(Entries supplied)

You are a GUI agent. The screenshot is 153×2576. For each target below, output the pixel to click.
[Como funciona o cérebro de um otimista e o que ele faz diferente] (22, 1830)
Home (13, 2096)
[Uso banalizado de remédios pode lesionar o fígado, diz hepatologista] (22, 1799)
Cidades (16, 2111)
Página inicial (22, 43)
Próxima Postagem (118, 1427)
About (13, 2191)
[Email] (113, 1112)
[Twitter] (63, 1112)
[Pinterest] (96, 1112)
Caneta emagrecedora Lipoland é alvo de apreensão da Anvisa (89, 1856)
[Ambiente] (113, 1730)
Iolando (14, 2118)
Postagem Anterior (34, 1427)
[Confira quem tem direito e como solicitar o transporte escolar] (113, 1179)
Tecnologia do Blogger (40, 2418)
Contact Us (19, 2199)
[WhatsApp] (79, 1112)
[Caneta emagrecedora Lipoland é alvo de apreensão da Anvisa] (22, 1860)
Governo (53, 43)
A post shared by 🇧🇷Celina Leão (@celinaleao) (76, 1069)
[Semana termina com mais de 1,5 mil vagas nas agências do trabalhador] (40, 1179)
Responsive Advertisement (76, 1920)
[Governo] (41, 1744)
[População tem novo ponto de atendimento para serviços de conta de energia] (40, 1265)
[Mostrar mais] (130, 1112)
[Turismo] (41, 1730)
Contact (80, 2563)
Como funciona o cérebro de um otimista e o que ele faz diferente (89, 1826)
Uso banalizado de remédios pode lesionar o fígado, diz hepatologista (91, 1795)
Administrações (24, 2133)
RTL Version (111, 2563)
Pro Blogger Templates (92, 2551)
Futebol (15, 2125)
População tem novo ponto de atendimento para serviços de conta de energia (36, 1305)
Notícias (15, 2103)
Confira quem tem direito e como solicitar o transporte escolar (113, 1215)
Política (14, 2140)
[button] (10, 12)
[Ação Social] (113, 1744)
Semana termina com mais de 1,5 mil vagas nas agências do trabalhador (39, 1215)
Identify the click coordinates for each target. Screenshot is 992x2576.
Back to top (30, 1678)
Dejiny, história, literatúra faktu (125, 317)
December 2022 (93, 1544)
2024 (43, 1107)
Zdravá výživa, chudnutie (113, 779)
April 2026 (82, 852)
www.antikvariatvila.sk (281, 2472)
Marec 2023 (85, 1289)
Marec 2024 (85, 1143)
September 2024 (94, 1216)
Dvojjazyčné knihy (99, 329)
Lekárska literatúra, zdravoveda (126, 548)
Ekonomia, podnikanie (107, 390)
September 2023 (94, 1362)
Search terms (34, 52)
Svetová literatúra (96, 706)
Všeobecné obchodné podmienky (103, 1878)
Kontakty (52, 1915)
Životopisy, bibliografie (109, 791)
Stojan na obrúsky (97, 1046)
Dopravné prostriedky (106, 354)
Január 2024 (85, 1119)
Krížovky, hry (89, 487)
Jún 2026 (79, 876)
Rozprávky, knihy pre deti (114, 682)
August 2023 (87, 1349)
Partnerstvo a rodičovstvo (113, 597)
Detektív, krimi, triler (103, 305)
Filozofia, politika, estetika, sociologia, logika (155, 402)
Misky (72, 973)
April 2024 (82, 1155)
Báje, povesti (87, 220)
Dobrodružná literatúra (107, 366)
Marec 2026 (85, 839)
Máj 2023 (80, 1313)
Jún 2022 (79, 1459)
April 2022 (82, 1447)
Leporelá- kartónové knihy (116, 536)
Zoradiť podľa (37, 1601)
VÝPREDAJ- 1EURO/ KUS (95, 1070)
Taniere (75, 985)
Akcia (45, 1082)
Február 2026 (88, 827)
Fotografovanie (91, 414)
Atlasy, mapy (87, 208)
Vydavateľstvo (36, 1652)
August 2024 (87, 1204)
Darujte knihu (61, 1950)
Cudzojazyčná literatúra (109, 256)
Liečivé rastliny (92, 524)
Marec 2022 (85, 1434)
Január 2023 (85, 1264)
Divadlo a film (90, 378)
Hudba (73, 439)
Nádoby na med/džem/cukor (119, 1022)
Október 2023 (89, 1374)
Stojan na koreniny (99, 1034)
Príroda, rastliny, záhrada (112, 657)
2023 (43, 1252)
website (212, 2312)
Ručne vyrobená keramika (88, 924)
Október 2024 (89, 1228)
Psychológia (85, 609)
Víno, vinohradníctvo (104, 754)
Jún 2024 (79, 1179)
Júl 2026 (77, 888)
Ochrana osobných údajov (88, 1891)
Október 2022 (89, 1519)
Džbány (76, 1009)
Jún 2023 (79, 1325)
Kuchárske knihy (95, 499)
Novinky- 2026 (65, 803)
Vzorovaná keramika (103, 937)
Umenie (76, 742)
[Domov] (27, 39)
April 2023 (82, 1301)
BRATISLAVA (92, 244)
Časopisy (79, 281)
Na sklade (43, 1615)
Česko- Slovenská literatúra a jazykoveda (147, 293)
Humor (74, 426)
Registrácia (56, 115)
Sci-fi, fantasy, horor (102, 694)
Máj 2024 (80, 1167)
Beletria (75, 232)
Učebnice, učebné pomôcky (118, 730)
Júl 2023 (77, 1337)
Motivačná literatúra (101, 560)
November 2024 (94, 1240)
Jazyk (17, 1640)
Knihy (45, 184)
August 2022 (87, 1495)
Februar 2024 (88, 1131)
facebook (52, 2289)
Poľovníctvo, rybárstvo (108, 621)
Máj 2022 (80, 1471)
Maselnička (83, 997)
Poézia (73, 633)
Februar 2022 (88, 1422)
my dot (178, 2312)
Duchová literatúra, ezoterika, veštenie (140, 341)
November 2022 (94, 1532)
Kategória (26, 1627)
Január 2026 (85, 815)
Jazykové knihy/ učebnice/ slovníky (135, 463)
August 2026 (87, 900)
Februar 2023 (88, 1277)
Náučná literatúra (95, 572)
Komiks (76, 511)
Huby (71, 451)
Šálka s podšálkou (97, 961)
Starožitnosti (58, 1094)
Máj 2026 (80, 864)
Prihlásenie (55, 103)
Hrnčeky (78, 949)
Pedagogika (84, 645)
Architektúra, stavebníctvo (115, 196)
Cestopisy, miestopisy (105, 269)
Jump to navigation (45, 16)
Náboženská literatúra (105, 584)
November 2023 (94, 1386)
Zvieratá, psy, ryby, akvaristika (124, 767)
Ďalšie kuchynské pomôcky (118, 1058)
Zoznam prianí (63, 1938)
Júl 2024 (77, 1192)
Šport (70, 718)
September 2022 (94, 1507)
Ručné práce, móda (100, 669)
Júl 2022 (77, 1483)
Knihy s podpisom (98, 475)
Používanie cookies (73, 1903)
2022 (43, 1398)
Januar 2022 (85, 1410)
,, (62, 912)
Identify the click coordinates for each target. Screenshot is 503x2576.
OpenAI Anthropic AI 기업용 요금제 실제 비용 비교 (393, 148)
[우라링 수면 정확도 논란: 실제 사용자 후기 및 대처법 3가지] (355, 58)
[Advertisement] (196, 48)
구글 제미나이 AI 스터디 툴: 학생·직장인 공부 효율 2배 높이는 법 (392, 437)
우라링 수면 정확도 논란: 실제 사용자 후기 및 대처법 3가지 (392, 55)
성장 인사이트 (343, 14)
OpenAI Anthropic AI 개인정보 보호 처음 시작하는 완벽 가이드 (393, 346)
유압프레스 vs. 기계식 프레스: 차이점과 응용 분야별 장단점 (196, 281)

(End Entries supplied)

Task requirements.
Within the material above, transcribe exactly the lines that run from the line holding "Dejiny, história, literatúra faktu (125, 317)" through the line holding "Krížovky, hry (89, 487)".

Task answer.
Dejiny, história, literatúra faktu (125, 317)
December 2022 (93, 1544)
2024 (43, 1107)
Zdravá výživa, chudnutie (113, 779)
April 2026 (82, 852)
www.antikvariatvila.sk (281, 2472)
Marec 2023 (85, 1289)
Marec 2024 (85, 1143)
September 2024 (94, 1216)
Dvojjazyčné knihy (99, 329)
Lekárska literatúra, zdravoveda (126, 548)
Ekonomia, podnikanie (107, 390)
September 2023 (94, 1362)
Search terms (34, 52)
Svetová literatúra (96, 706)
Všeobecné obchodné podmienky (103, 1878)
Kontakty (52, 1915)
Životopisy, bibliografie (109, 791)
Stojan na obrúsky (97, 1046)
Dopravné prostriedky (106, 354)
Január 2024 (85, 1119)
Krížovky, hry (89, 487)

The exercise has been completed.